- Arcade flyer
- Developer: Universal
- Publisher: Taito
- Platform: Arcade
- Release: 1979
- Genre: Fixed shooter
- Modes: Single-player, multiplayer

= Galaxy Wars =

1979 video game

Galaxy Wars is a fixed shooter arcade video game developed by Universal and published by Taito in 1979.

==Gameplay==

Galaxy Wars Arcade game screen shot

The player depresses the fire button for a missile. The missile speed increases when depressing the fire button continuously. The player guides the missile from a stationary launch pad to the top of the screen to blow up the invading fleet of armed UFOs while dodging meteorites and bombs. Points are awarded for blowing up various ships and range from 50-550 depending on the ship. There is a bonus chance of 600 points for one pattern. After clearing a level or "pattern" as the back of the flyer calls it, the player was rewarded with messages like "Good!!" after 3 screens cleared, "Very Good!!" after 7 screens cleared, "Wonderful!!" after 10 screens cleared, and "Fantastic!!" after 15 screens cleared. Players who failed to score any points were told to "Give Up!!" A launcher appears every 3,000 additional points (5,000 if the adjustment is made in the controlling dip switches in the arcade cabinet).

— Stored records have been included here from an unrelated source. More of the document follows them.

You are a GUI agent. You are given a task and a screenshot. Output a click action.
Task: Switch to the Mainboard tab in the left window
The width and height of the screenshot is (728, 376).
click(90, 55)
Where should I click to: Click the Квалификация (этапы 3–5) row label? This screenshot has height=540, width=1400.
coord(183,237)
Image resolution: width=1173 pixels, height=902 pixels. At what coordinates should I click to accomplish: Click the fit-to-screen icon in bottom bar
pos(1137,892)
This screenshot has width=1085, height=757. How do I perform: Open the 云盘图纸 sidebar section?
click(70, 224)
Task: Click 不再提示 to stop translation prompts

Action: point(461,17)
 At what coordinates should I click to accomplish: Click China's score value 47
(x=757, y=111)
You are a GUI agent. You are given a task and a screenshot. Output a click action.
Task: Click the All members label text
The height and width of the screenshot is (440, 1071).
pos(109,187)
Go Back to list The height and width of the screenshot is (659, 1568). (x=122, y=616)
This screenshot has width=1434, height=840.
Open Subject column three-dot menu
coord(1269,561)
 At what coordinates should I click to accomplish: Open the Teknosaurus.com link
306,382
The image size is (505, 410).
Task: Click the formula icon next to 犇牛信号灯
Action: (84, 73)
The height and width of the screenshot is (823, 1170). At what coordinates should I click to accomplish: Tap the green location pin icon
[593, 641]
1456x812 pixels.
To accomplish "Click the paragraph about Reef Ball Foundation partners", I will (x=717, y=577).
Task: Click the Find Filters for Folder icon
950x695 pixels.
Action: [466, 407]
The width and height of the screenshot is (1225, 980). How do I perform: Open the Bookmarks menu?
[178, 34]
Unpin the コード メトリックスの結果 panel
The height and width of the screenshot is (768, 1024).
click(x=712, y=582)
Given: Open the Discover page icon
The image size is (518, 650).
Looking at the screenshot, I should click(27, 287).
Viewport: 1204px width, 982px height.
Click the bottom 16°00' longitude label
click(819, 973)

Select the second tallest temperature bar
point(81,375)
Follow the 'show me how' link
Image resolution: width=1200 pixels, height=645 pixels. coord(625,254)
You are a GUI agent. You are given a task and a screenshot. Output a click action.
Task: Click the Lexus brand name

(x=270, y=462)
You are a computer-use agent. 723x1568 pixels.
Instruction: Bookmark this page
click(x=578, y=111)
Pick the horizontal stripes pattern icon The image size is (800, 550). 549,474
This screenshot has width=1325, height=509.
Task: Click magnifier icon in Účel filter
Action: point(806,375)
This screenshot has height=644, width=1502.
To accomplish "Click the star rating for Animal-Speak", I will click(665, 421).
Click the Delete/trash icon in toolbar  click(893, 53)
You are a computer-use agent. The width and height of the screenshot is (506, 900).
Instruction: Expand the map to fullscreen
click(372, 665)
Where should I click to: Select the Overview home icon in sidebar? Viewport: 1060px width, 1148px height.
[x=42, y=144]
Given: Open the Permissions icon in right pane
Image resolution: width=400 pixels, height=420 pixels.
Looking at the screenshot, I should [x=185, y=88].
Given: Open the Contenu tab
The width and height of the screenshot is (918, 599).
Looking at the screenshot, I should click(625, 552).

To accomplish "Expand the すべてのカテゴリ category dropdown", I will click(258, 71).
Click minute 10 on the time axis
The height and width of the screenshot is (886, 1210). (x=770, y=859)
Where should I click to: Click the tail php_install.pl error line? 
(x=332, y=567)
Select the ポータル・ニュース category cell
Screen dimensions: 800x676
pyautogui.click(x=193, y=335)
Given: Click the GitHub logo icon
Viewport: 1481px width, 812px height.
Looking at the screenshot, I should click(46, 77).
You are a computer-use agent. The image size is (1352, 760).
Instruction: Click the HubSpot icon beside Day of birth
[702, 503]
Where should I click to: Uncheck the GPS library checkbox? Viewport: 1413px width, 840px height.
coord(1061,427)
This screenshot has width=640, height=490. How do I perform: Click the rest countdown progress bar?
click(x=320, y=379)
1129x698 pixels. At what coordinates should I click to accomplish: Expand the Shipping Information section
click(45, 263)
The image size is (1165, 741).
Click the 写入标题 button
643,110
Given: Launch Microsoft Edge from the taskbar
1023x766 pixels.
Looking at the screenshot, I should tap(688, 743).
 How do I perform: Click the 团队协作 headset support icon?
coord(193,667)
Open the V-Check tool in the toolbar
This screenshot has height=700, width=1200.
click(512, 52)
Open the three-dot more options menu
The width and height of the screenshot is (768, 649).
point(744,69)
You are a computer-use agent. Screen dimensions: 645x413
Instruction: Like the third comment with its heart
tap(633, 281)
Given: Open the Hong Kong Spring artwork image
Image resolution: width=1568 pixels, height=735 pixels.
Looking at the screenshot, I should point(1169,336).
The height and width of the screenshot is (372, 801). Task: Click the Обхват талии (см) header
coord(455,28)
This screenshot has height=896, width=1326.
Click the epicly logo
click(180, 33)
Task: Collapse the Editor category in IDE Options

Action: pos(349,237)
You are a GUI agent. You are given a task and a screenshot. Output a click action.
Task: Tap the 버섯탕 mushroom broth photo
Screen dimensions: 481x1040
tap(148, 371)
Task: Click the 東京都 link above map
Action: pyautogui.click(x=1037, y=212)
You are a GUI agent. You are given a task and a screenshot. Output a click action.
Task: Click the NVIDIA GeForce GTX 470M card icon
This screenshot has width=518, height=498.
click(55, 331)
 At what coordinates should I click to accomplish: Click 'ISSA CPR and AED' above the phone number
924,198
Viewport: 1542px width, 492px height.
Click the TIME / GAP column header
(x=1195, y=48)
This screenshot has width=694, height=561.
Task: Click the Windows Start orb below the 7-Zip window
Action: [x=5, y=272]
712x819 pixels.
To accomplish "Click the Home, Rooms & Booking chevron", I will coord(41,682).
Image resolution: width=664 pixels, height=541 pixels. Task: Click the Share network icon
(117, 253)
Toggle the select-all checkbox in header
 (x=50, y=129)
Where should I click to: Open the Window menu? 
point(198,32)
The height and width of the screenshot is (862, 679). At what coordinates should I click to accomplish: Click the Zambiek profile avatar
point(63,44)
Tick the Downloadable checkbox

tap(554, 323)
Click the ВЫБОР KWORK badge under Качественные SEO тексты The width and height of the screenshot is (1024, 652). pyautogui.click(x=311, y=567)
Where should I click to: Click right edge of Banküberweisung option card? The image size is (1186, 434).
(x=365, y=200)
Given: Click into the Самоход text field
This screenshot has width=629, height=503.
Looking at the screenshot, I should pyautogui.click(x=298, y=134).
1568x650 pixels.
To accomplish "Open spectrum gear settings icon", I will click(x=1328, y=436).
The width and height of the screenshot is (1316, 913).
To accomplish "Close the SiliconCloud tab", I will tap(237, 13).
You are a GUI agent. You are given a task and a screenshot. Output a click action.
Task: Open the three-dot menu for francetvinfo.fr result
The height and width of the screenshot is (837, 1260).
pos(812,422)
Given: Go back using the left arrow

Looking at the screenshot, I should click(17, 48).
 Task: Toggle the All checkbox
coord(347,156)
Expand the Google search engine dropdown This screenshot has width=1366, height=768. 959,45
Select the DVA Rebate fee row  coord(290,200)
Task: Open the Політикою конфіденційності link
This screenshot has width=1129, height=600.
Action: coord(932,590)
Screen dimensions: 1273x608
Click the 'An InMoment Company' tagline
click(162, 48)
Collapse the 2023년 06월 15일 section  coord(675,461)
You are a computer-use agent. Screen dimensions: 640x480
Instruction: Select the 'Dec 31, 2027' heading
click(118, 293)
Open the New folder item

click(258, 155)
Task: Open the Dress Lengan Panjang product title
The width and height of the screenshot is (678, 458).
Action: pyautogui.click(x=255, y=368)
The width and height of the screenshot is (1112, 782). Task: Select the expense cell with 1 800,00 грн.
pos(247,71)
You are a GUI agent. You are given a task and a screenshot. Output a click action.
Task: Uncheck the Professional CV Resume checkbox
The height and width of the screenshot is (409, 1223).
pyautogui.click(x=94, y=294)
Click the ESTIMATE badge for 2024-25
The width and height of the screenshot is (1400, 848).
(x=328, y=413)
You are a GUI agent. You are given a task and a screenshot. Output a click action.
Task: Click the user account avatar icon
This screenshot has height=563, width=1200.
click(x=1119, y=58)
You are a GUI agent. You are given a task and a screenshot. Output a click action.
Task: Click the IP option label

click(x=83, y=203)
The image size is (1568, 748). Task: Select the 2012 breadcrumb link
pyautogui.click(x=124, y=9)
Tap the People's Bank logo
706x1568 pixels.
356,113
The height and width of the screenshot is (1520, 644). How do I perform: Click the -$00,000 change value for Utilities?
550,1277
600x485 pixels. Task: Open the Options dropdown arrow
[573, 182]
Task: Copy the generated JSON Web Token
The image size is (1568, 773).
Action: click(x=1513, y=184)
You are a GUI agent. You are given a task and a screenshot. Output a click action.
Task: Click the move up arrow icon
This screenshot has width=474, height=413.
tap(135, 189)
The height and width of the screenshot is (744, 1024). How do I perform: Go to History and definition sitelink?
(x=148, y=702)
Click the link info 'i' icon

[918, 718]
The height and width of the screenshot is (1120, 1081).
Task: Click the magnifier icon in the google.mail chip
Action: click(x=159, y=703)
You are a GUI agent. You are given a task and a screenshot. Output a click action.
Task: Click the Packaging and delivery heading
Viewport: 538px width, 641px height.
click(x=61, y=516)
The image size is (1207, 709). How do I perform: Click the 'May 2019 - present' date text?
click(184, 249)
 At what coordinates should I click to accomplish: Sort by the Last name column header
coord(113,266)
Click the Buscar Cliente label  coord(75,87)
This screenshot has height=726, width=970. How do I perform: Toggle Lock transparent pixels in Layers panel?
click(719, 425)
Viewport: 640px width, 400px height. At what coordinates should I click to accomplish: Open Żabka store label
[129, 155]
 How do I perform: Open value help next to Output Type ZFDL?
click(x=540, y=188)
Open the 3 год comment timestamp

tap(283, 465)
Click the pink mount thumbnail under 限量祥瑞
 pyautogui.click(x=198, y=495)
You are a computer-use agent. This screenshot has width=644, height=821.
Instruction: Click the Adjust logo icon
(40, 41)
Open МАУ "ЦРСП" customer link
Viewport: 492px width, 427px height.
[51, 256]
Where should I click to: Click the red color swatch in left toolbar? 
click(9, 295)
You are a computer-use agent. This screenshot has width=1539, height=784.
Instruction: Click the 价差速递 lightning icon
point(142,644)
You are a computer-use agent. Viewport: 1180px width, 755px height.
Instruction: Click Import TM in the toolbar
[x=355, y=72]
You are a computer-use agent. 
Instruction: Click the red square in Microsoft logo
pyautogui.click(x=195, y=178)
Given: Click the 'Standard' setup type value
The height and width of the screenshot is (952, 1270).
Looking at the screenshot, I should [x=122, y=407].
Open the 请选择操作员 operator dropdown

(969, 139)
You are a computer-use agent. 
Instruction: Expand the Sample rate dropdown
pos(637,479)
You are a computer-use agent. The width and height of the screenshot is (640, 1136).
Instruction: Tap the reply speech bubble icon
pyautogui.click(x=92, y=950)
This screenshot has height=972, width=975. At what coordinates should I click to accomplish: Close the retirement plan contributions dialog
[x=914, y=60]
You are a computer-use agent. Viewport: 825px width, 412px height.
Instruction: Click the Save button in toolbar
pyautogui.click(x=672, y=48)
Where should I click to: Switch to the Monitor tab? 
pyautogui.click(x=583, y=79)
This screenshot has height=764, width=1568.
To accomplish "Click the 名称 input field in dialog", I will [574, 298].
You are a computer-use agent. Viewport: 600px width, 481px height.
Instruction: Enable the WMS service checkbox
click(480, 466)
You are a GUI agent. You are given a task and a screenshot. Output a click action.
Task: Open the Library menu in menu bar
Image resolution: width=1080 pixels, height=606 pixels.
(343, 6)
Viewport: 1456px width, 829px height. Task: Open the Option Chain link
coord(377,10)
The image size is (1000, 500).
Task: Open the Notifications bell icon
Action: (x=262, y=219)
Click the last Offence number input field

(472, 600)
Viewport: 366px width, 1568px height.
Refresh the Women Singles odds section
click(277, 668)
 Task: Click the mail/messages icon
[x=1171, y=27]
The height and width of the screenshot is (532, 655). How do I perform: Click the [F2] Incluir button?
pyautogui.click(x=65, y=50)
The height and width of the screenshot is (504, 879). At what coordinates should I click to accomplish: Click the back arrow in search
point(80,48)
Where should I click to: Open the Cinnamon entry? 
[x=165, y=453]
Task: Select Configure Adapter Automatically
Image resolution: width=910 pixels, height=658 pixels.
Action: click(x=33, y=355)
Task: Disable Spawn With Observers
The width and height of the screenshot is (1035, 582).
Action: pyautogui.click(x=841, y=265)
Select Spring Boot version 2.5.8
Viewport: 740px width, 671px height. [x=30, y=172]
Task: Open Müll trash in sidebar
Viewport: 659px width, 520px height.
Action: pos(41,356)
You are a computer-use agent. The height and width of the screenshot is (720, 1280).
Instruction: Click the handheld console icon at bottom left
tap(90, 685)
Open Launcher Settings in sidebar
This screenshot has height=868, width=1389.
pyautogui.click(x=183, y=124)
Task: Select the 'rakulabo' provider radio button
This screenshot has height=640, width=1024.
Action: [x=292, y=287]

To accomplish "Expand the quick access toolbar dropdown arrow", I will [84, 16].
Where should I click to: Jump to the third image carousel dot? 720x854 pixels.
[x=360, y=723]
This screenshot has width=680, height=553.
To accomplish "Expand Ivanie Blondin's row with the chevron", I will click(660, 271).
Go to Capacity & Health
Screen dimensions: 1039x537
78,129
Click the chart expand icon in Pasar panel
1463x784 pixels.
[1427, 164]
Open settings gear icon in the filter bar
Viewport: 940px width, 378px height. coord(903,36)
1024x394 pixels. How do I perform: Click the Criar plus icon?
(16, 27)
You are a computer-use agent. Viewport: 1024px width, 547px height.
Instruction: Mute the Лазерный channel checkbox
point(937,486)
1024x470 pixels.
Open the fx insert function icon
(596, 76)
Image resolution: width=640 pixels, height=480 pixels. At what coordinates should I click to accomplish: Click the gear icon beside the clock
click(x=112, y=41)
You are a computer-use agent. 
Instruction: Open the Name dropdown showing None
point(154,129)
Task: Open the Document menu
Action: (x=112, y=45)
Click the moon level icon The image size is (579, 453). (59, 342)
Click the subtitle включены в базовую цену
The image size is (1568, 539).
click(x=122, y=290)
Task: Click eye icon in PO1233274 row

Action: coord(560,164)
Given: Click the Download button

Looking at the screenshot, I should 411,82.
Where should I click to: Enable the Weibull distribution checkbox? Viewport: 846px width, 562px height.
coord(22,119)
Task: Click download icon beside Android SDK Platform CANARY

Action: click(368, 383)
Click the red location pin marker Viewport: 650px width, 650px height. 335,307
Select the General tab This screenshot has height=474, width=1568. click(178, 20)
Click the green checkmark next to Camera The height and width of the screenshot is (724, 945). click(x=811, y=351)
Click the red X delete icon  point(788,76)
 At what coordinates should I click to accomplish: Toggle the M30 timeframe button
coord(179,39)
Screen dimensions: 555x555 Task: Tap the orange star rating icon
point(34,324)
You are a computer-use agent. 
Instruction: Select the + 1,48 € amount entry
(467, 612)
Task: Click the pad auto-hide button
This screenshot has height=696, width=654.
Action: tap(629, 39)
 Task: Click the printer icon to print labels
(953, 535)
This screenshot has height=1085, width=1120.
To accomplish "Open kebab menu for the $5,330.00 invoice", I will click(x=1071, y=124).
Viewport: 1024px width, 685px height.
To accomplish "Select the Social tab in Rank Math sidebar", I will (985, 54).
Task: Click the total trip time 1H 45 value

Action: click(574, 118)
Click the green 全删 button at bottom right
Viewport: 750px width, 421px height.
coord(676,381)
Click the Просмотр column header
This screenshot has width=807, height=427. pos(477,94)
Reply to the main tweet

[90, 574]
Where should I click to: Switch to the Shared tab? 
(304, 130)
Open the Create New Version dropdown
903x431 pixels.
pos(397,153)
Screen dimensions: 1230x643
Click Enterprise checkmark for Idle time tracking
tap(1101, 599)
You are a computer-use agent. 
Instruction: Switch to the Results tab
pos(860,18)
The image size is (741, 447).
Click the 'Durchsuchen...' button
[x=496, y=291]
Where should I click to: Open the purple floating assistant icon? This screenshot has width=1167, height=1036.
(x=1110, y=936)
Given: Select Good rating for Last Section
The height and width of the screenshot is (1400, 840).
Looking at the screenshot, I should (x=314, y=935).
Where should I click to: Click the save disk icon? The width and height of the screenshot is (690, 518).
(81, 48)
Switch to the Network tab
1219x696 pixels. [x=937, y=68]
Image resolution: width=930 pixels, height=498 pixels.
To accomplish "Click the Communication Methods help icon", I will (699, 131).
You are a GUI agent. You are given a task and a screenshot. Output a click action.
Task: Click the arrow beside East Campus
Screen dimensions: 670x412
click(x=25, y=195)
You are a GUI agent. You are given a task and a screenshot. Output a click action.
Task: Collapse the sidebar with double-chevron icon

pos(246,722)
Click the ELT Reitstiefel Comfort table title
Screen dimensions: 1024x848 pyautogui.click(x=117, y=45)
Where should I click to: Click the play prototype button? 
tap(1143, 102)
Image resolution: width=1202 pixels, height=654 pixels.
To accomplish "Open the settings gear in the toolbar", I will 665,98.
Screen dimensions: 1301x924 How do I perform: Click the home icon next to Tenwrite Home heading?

The game has a 1up and 2up player score and High Score tallied at the top of the screen.

The arcade cabinet has one joystick to move the launcher left to right and guide the missiles.

==Reception==
Dave Albert reviewed Galaxy Wars in The Space Gamer No. 43. Albert commented that "Galaxy is fun to play, as much fun as any Invaders-type game I have seen."